2 cloves garlic (chopped)

1-inch young ginger (chopped)

1 tsp chicken seasoning powder

2500ml water

Adequate cooking oil for deep-frying

Marinade for chicken:

1 tbsp light soy sauce

1 tbsp cooking caramel

1 tbsp vegetarian oyster sauce

½-inch young ginger (chopped)

2 cloves garlic (chopped)

Glazing:

1 tsp honey

Chicken rice:

2 cups fragrant rice (rinsed and drained)

2 tbsp chicken fat

½-inch young ginger (chopped)

3 cloves garlic (chopped)

½ tsp salt

4 cardamom

2 star anise

1 cinnamon stick

1 lemongrass (white part only, flattened)

3 pandan leaves (knotted)

2 cups chicken broth

Chilli sauce:

5 red chillies

3 cloves garlic

1-inch young ginger

1 tbsp rice vinegar

1 tsp salt

1 tsp sugar

½ cup chicken broth

Soup:

1 big onion (sliced)

1 rempah sup bunjut

1 tsp salt

Garnishing:

¼ cup fried shallot

1 stalk spring onion (chopped)

1 stalk cilantro (chopped)

Serve with:

Some lettuce leaves

1 tomato (sliced)

½ cucumber (sliced)

Preparation Instructions:

  1. Add 2500ml of water into a pot and bring to a boil.
  2. Add in chicken pieces, chopped garlic, young ginger and chicken seasoning powder. Bring to a boil again. Turn heat to medium and simmer for 15 minutes.
  3. Remove the chicken pieces and leave to cool completely before marinate it with light soy sauce, cooking caramel, vegetarian oyster sauce, chopped young ginger and garlic. Set aside for 30 minutes.
  4. Heat up a wok with 2 tbsp of chicken fat, saute the chopped young ginger, garlic, cardamom, star anise, cinnamon stick, lemongrass and pandan leaves until fragrant.
  5. Add in fragrant rice, stir to combine.
  6. Season with salt and transfer the rice mixture into a steaming plate.
  7. Add in 2 cups of chicken broth and steam at preheated steamer until cooked.
  8. Reserved ½ cup of chicken broth for chilli sauce.
  9. Soup: Add sliced onion and rempah sup bunjut into the chicken broth and bring to a boil. Turn heat to low and continue to simmer for 30 minutes
  10. Prepare the chilli sauce:
  • Add red chilli, young ginger and garlic into a blender and blend until fine.
  • Transfer into a bowl.
  • Add in rice vinegar, salt, sugar and chicken broth.
  • Pour the chilli sauce mixture into a saucepan and bring to a boil.
  • Remove and leave aside to cool completely for later use.
  1. Heat up adequate cooking oil for deep-frying.

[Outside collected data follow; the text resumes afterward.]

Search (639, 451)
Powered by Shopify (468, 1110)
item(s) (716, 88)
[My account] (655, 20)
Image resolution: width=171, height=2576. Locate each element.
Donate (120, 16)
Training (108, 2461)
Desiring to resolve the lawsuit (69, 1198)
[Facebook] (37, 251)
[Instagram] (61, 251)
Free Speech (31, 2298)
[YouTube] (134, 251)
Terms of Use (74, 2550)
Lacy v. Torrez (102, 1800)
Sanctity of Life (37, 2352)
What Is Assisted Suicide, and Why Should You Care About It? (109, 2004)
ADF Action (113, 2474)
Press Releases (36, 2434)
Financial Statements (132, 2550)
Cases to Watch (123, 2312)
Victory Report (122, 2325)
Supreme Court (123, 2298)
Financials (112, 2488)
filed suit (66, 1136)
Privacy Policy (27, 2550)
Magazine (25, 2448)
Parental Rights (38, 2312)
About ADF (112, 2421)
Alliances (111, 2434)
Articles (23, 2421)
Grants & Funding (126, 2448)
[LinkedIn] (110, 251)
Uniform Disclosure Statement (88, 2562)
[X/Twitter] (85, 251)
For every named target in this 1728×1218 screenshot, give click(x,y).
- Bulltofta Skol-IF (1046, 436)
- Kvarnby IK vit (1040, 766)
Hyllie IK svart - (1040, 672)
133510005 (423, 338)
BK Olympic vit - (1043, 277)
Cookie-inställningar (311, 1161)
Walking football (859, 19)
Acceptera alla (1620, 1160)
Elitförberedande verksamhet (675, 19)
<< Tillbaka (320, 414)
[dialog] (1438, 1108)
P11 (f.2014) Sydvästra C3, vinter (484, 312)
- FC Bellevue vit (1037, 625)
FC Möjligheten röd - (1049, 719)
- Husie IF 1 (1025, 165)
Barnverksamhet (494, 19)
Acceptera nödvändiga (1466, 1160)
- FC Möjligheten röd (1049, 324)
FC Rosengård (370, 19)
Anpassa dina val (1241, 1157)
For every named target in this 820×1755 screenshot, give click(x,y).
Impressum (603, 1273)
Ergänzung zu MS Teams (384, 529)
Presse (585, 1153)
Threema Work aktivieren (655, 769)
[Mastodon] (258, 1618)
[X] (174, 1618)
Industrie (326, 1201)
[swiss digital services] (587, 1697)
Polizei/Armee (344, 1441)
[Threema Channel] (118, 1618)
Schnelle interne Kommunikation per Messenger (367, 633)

Deep-fry the marinated chicken pieces until golden brown. Remove, drained and brush with honey.
  2. Pour the remaining marinade for the chicken into a saucepan and bring to a boil. Remove and leave to cool completely. This serves as the soy sauce mixture for the chicken rice.
  3. To serve:
  • Place adequate amount of chicken rice into a rice bowl, compact it and invert onto a serving platter. Top with fried shallot, chopped spring onion and cilantro.
  • Serve with fried chicken, soup, chilli sauce, soy sauce mixture, lettuce, sliced cucumber and tomato.